The topic of the circular economy, i.e. the reuse or recycling of building components and materials, is a top priority for the sustainability of buildings in the view of both contractual partners. “The aim is to understand buildings as material resources of the future and to build them in such a way that both the long service life of the buildings and the reuse of the materials at the end of the building’s life (recycling, upcycling) are made possible. This offers great opportunities for innovation, especially for mineral building materials such as bricks and concrete – whether as a storage system for renewable energy during the use phase or as a pioneer in recycling. As a trade association, we want to drive this forward and we have found a competent research partner in Graz University of Technology,” says Robert Schmid, Chairman of the STEIN Ceramics Association.

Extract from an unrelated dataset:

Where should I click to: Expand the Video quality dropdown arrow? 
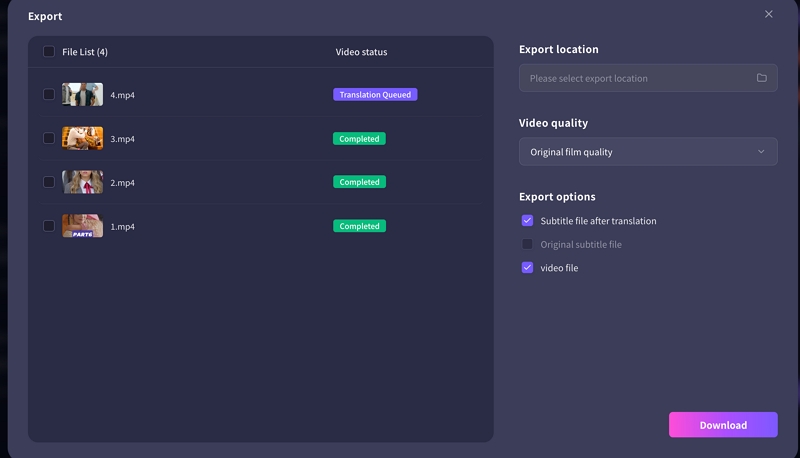tap(760, 152)
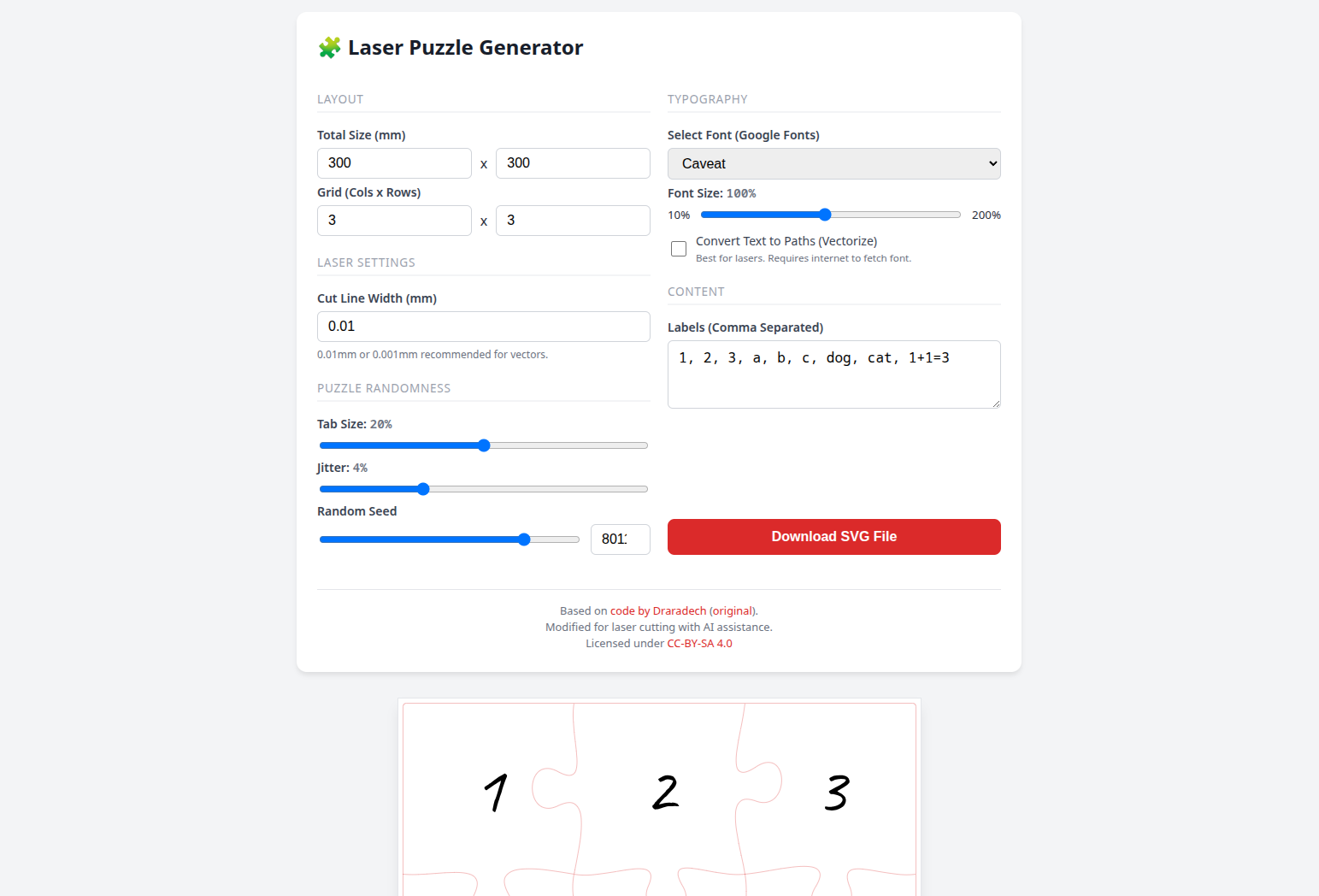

“One thing is clear: climate protection will not work without involving the construction industry,” says Harald Kainz, Rector of TU Graz, and continues: “This sector is doubly affected by climate change – on the one hand as a contributor to greenhouse gas emissions, and on the other hand, buildings themselves must be adapted to the effects of climate change. This requires the interdisciplinary pooling of all forces, from materials and energy research to architecture and civil engineering. In view of global climate developments, we at TU Graz are very aware of our role as a forward-thinking workshop for the future of society and we are committed to using all our scientific expertise to find future-proof solutions for sustainable development. We do not exclude ourselves from this and want to be climate-neutral as a university from 2030. We are therefore all the more pleased about the establishment of the endowed professorship for sustainable building.”

TU Graz is already working intensively on the topic, for example in the working group for sustainable building at the Institute of Technology and Testing of Building Materials or in the part-time university course “Sustainable Building”, which is offered jointly with TU Vienna. Several research groups deal with pressing sustainability issues in the construction sector and work, for example, on ecological materials, self-sufficient energy systems and the reduction of the CO2 footprint or water consumption. The establishment of the “Sustainable Building” endowed professorship now underlines the sustainability of buildings as an independent scientific discipline and is intended to provide strong impetus in the area of knowledge transfer for teaching and construction practice.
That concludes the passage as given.